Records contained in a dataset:

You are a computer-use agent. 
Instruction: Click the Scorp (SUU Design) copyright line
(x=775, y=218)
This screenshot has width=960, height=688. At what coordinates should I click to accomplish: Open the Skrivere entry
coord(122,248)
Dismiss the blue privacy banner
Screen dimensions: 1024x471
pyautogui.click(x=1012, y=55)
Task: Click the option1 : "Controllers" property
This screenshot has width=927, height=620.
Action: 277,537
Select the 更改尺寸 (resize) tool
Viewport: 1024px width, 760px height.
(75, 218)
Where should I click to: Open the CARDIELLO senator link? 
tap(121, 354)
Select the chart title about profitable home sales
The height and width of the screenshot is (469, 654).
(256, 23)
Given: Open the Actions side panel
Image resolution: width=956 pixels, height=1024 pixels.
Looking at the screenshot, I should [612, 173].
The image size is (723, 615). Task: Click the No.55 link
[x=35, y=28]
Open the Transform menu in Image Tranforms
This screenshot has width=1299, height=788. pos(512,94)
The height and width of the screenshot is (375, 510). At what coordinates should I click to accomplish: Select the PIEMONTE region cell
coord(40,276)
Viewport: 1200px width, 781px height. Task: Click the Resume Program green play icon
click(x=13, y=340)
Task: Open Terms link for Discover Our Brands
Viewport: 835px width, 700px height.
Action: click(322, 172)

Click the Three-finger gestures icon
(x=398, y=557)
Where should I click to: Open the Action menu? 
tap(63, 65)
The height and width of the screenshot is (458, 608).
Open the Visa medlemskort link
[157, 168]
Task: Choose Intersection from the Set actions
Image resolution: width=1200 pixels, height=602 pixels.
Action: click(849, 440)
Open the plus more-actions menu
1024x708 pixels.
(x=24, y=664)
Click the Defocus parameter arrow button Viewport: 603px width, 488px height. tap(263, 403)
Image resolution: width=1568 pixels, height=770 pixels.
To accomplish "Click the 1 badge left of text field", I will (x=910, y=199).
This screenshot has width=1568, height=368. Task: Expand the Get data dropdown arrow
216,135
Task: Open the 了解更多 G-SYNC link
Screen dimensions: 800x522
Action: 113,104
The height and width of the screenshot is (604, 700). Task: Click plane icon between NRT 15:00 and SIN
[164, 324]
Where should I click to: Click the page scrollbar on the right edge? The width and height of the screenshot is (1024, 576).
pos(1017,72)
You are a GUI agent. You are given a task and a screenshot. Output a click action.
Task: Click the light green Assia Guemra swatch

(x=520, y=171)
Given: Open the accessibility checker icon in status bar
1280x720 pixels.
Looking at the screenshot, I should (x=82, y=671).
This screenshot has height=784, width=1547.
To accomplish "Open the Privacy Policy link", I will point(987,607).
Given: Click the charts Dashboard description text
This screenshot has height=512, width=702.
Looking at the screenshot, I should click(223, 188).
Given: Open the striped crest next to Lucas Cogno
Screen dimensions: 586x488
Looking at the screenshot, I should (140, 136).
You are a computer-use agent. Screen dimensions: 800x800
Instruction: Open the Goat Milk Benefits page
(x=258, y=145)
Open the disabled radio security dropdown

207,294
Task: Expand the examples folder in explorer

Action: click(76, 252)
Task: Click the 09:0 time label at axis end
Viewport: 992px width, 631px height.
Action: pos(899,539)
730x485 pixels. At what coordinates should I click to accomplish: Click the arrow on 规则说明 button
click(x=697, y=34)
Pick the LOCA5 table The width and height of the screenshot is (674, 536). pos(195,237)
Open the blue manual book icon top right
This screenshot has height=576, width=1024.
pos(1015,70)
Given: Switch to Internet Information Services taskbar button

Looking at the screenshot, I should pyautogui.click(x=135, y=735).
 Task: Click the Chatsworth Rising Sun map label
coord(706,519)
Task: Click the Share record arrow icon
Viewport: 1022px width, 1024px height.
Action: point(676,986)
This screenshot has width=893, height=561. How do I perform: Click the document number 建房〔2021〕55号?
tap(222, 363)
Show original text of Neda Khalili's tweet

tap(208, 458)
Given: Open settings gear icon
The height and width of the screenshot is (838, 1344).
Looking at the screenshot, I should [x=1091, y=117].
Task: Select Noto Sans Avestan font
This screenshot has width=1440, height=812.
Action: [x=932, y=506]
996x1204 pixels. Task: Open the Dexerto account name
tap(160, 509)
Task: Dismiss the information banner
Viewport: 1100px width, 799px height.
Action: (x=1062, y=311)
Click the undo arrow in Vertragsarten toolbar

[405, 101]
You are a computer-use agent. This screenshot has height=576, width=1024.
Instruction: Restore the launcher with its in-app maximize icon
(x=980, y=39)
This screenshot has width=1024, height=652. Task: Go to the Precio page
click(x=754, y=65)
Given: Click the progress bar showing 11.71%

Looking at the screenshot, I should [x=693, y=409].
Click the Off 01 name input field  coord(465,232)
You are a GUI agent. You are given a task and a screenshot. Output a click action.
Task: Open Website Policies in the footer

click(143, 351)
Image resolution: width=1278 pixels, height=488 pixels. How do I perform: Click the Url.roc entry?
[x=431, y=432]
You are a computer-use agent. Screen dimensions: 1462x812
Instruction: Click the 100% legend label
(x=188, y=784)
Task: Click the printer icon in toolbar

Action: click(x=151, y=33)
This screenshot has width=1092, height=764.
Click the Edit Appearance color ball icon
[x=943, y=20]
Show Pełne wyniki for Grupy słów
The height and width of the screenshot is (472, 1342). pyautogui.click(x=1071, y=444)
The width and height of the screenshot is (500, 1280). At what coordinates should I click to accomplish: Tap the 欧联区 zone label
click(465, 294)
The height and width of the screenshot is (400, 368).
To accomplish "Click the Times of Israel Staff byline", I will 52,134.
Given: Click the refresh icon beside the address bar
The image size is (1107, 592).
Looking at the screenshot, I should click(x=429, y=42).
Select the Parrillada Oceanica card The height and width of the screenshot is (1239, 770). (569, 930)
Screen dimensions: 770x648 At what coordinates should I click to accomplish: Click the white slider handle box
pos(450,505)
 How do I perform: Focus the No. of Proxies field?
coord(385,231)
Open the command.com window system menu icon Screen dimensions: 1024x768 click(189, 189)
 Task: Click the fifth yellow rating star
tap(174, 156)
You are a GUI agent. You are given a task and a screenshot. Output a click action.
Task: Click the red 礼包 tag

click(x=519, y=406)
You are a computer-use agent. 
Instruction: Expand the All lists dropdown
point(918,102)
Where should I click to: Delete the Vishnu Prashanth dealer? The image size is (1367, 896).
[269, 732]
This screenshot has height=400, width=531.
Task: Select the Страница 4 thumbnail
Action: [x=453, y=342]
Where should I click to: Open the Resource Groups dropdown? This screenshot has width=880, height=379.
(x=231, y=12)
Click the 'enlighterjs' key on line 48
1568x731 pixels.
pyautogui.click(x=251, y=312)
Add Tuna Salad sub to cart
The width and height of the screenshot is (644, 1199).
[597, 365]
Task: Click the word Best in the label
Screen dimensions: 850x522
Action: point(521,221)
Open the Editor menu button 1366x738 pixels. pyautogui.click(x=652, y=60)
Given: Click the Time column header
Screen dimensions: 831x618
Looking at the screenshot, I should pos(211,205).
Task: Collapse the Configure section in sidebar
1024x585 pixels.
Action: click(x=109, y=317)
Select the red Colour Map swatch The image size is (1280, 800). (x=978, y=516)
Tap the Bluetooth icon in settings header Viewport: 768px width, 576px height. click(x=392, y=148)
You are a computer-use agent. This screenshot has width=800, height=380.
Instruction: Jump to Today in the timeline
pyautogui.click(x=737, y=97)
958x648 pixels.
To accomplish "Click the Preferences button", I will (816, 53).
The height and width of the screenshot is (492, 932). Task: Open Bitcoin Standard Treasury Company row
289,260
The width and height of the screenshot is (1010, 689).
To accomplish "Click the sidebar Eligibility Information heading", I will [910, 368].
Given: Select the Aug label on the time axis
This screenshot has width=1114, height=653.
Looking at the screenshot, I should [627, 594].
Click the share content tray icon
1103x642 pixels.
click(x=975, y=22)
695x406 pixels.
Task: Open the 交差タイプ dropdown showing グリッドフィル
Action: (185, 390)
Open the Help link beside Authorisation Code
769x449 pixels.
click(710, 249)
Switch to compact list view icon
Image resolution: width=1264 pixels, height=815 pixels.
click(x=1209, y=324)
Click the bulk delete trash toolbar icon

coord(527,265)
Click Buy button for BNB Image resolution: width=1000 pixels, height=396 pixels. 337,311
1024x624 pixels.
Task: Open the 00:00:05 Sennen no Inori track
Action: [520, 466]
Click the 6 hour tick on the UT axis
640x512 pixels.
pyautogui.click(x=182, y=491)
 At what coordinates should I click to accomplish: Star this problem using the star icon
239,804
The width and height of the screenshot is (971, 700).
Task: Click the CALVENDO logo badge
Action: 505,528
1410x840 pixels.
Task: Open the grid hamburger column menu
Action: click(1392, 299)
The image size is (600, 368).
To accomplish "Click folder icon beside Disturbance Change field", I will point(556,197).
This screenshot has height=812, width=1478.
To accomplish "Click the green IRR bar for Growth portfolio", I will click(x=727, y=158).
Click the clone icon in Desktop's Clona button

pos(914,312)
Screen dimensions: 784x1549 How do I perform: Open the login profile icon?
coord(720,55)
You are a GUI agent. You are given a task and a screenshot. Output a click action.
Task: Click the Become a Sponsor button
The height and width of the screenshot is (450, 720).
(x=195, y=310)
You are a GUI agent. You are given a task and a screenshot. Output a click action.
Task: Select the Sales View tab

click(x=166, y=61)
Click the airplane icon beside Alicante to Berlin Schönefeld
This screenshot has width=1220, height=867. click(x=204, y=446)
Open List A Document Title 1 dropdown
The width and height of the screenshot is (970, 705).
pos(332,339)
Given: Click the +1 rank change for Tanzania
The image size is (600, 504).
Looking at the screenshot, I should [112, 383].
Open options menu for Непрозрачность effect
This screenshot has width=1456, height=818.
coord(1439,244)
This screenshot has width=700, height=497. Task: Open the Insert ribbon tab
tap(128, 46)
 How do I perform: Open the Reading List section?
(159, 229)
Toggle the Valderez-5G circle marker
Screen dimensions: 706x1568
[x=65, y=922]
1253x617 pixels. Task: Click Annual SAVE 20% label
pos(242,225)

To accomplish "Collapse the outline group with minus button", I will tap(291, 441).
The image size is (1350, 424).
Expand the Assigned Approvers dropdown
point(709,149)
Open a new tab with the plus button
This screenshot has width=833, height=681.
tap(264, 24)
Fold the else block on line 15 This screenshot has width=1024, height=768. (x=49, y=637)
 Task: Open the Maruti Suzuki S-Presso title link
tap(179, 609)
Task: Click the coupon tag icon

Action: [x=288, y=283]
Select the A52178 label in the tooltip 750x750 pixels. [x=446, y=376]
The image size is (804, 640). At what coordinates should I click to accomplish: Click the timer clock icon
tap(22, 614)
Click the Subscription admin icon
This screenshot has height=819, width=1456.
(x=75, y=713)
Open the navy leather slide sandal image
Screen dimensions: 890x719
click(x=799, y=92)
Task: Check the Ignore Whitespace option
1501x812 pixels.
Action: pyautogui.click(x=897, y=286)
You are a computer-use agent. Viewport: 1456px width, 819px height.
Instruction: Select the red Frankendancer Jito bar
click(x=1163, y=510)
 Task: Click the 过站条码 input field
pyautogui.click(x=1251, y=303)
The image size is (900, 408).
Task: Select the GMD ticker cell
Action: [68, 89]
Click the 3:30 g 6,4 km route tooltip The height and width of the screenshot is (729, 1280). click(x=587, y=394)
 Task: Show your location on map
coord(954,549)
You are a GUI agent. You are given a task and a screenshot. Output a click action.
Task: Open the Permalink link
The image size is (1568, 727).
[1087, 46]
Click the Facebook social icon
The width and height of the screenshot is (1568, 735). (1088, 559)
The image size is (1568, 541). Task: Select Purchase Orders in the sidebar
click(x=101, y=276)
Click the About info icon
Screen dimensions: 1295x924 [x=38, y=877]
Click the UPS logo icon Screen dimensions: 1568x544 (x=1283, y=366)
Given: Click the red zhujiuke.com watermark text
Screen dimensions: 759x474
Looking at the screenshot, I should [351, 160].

WORK ITEM —
Write out exactly the lines of the entries above that run from the line containing "Task: Click the 过站条码 input field" through the last line, including both.

YOUR SOLUTION —
 Task: Click the 过站条码 input field
pyautogui.click(x=1251, y=303)
The image size is (900, 408).
Task: Select the GMD ticker cell
Action: [68, 89]
Click the 3:30 g 6,4 km route tooltip The height and width of the screenshot is (729, 1280). click(x=587, y=394)
 Task: Show your location on map
coord(954,549)
You are a GUI agent. You are given a task and a screenshot. Output a click action.
Task: Open the Permalink link
The image size is (1568, 727).
[1087, 46]
Click the Facebook social icon
The width and height of the screenshot is (1568, 735). (1088, 559)
The image size is (1568, 541). Task: Select Purchase Orders in the sidebar
click(x=101, y=276)
Click the About info icon
Screen dimensions: 1295x924 [x=38, y=877]
Click the UPS logo icon Screen dimensions: 1568x544 (x=1283, y=366)
Given: Click the red zhujiuke.com watermark text
Screen dimensions: 759x474
Looking at the screenshot, I should [351, 160].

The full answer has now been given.